> _Excerpt_:
= = = = = = =

On October 14, 1988, Foote entered another hospital, Richland Memorial Hospital, for a trial cervical traction for her left shoulder and arm pain. Dr. Jack Smith diagnosed chronic neck, left shoulder and arm pain. Appellant testified that she was hospitalized and placed in traction in South Carolina for ten days in October 1988. (T. 43) On November 29, 1988, Dr. Smith reported that X-rays of Foote revealed a “very slight” epidural depression at C5–6 on the left, but he did not recommend another operation. Between late 1988 and early 1990, Foote saw no doctors. Foote claims to have been calling in for prescriptions, and that Dr. Montoya was out of the country during that time.
On July 5, 1990, Dr. Robert J. Oliva reported that Foote experienced decreased strength in the left leg and arm, and took Tylenol # 3 for pain. On November 26, 1990, Dr. H.D. Brewer prepared a General Medical Examination Report for the Florida Dept. of Labor and Employment Security Division of Vocational Rehabilitation. He diagnosed degenerative disc disease in the cervical spine, and opined that Appellant would be able to work. On December 12, 1990, Dr. Steven A. Field found that Foote had some tenderness adjacent to her surgical scar, but a full range of motion without any real pain. He stated that Foote was employable at “some type of sedentary job in which she doesn't have to do any heavy lifting”.
On April 3, 1991, Dr. Donald L. Mellman (a neurosurgeon) found some weakness in areas of the left upper extremity.
EVALUATION OF APPELLANT'S CLAIM BY THE ALJ
At her administrative hearing on August 6, 1991, Foote testified that she was 46 years old, 5′6″ tall and 140 pounds. She stated that she took Tylenol # 3 every six hours (T. 35) and 400 mg of Motrin as needed (T. 40). She is able to sit for 15 minutes or stand for 30 minutes before experiencing muscle spasms (T. 35), and is able to carry objects weighing less than 10 pounds. She has problems putting her bra on (T. 37) and she stated that she experienced constant, but varying, pain in the back of her neck and in her arm. She has problems concentrating (T. 41). Foote is a high school graduate, and has worked in a laundromat and a sewing factory.

= = = = = = =

Retype the entire excerpt on Foote's medical history and hearing testimony, keeping every word and mark unchanged. The listing after this excerpt is separate material, unconnected to it.

= = = = = = =

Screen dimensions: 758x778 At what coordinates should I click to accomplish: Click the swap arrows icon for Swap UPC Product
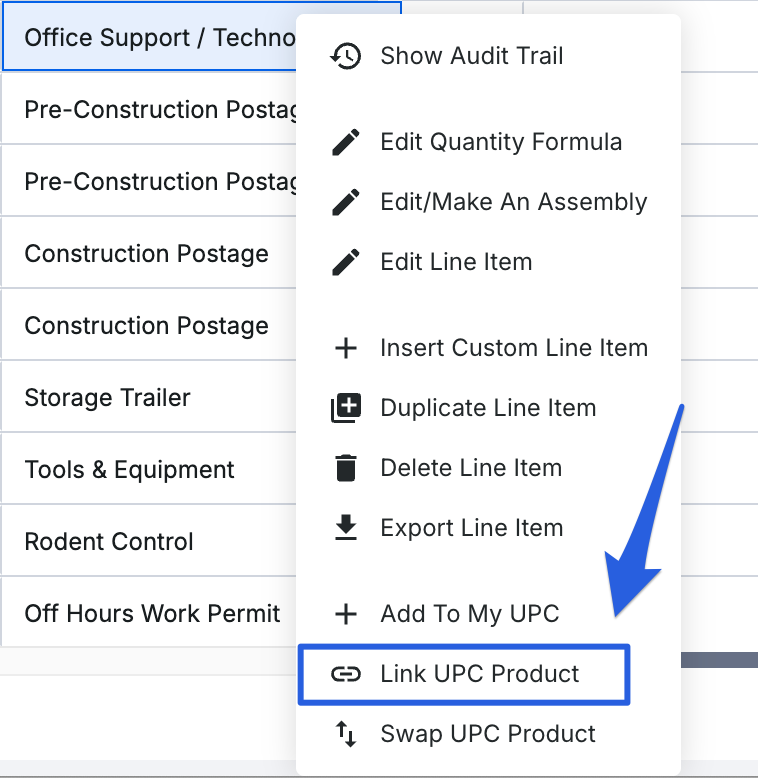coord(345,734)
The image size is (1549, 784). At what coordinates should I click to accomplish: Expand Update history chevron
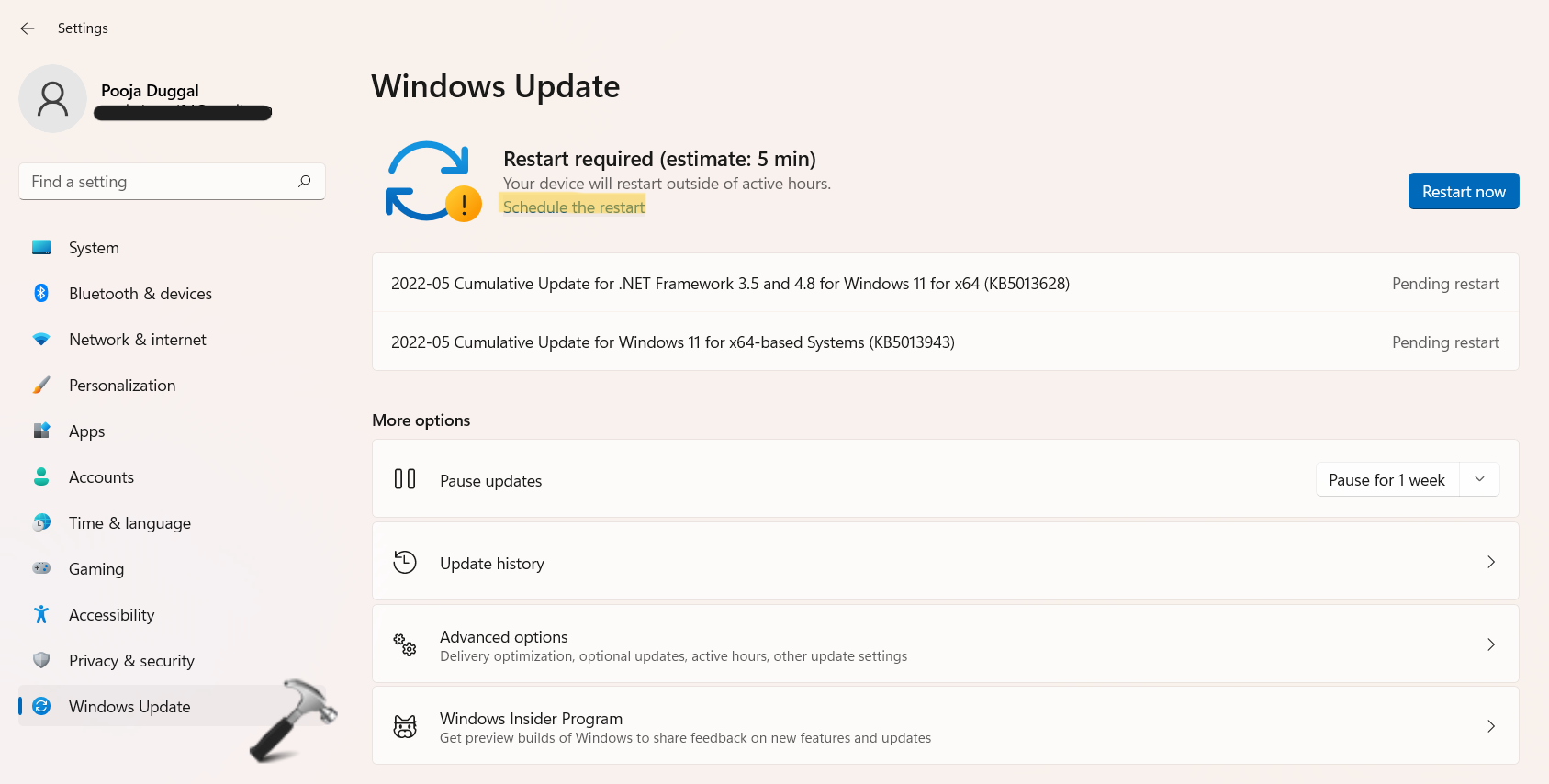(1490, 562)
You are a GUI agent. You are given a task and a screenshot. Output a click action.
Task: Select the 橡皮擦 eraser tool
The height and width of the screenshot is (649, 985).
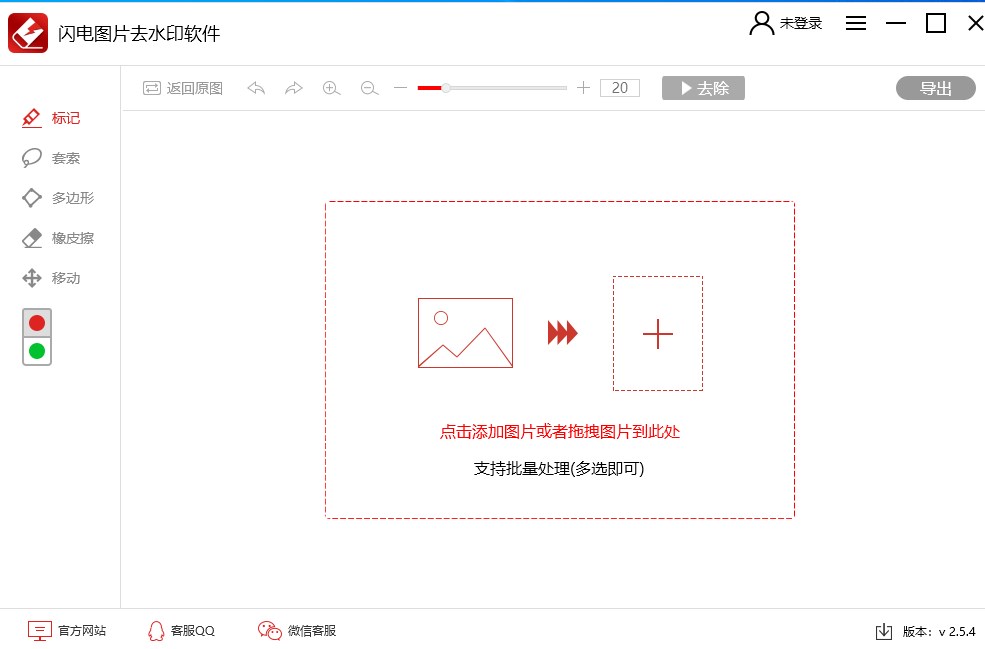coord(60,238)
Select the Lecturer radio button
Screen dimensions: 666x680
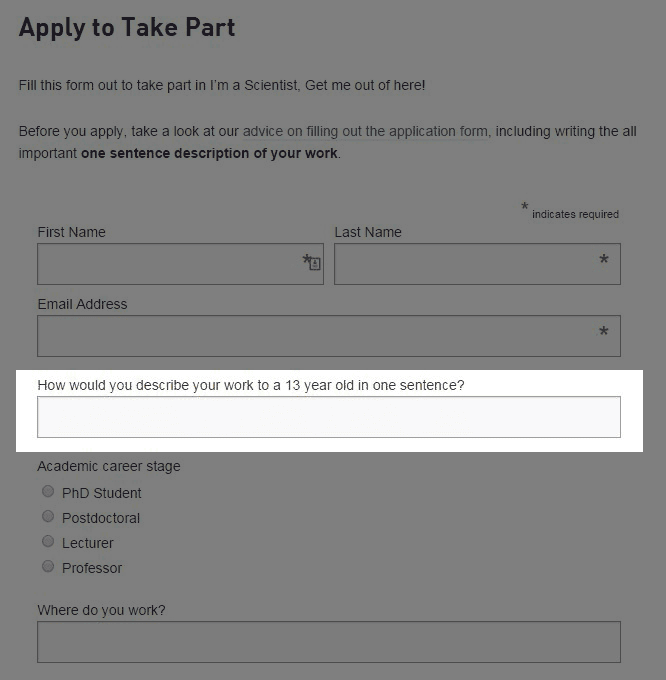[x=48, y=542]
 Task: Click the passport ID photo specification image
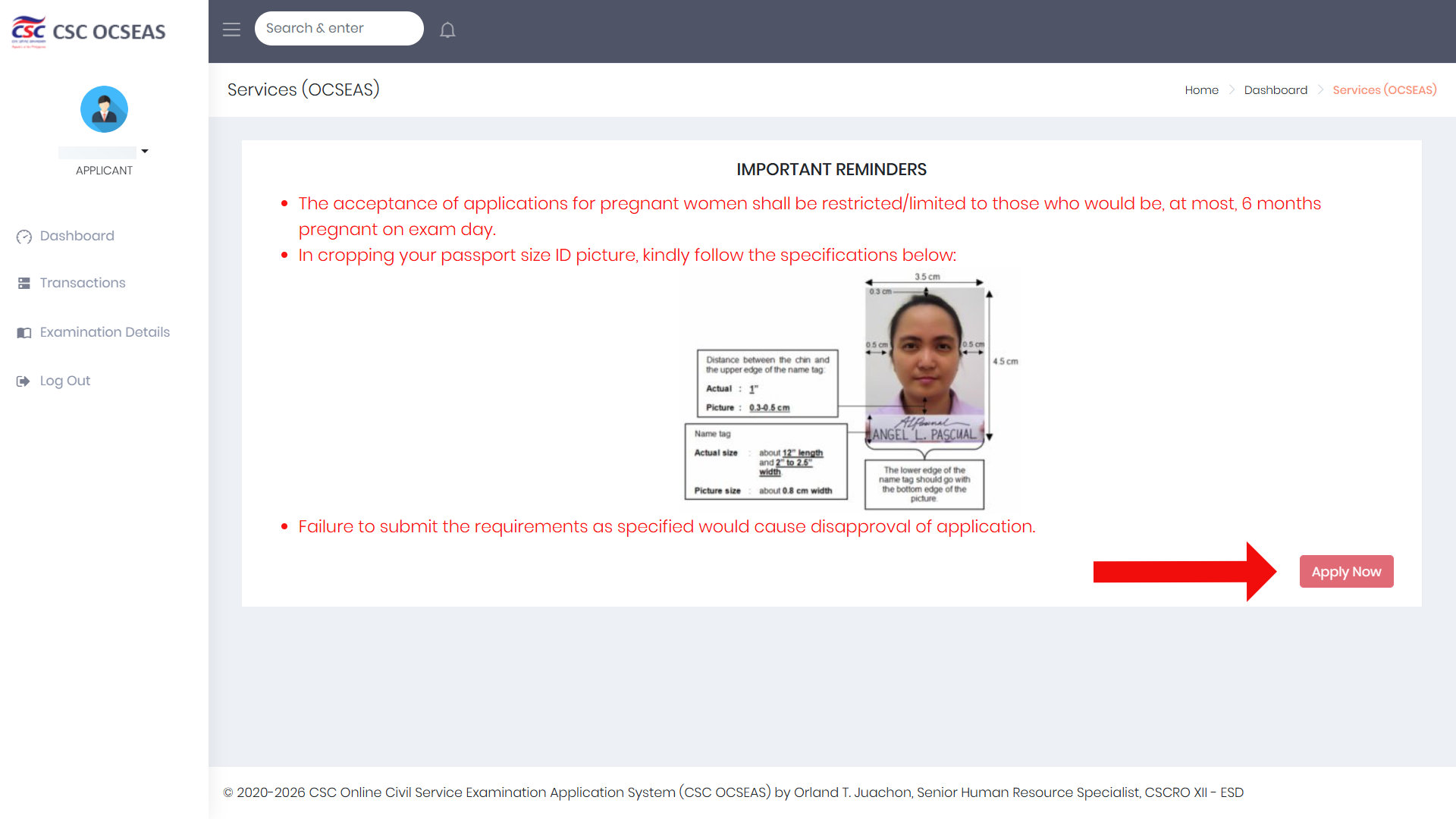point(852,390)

= = = = = = =

> _Exercise response_:
On October 14, 1988, Foote entered another hospital, Richland Memorial Hospital, for a trial cervical traction for her left shoulder and arm pain. Dr. Jack Smith diagnosed chronic neck, left shoulder and arm pain. Appellant testified that she was hospitalized and placed in traction in South Carolina for ten days in October 1988. (T. 43) On November 29, 1988, Dr. Smith reported that X-rays of Foote revealed a “very slight” epidural depression at C5–6 on the left, but he did not recommend another operation. Between late 1988 and early 1990, Foote saw no doctors. Foote claims to have been calling in for prescriptions, and that Dr. Montoya was out of the country during that time.
On July 5, 1990, Dr. Robert J. Oliva reported that Foote experienced decreased strength in the left leg and arm, and took Tylenol # 3 for pain. On November 26, 1990, Dr. H.D. Brewer prepared a General Medical Examination Report for the Florida Dept. of Labor and Employment Security Division of Vocational Rehabilitation. He diagnosed degenerative disc disease in the cervical spine, and opined that Appellant would be able to work. On December 12, 1990, Dr. Steven A. Field found that Foote had some tenderness adjacent to her surgical scar, but a full range of motion without any real pain. He stated that Foote was employable at “some type of sedentary job in which she doesn't have to do any heavy lifting”.
On April 3, 1991, Dr. Donald L. Mellman (a neurosurgeon) found some weakness in areas of the left upper extremity.
EVALUATION OF APPELLANT'S CLAIM BY THE ALJ
At her administrative hearing on August 6, 1991, Foote testified that she was 46 years old, 5′6″ tall and 140 pounds. She stated that she took Tylenol # 3 every six hours (T. 35) and 400 mg of Motrin as needed (T. 40). She is able to sit for 15 minutes or stand for 30 minutes before experiencing muscle spasms (T. 35), and is able to carry objects weighing less than 10 pounds. She has problems putting her bra on (T. 37) and she stated that she experienced constant, but varying, pain in the back of her neck and in her arm. She has problems concentrating (T. 41). Foote is a high school graduate, and has worked in a laundromat and a sewing factory.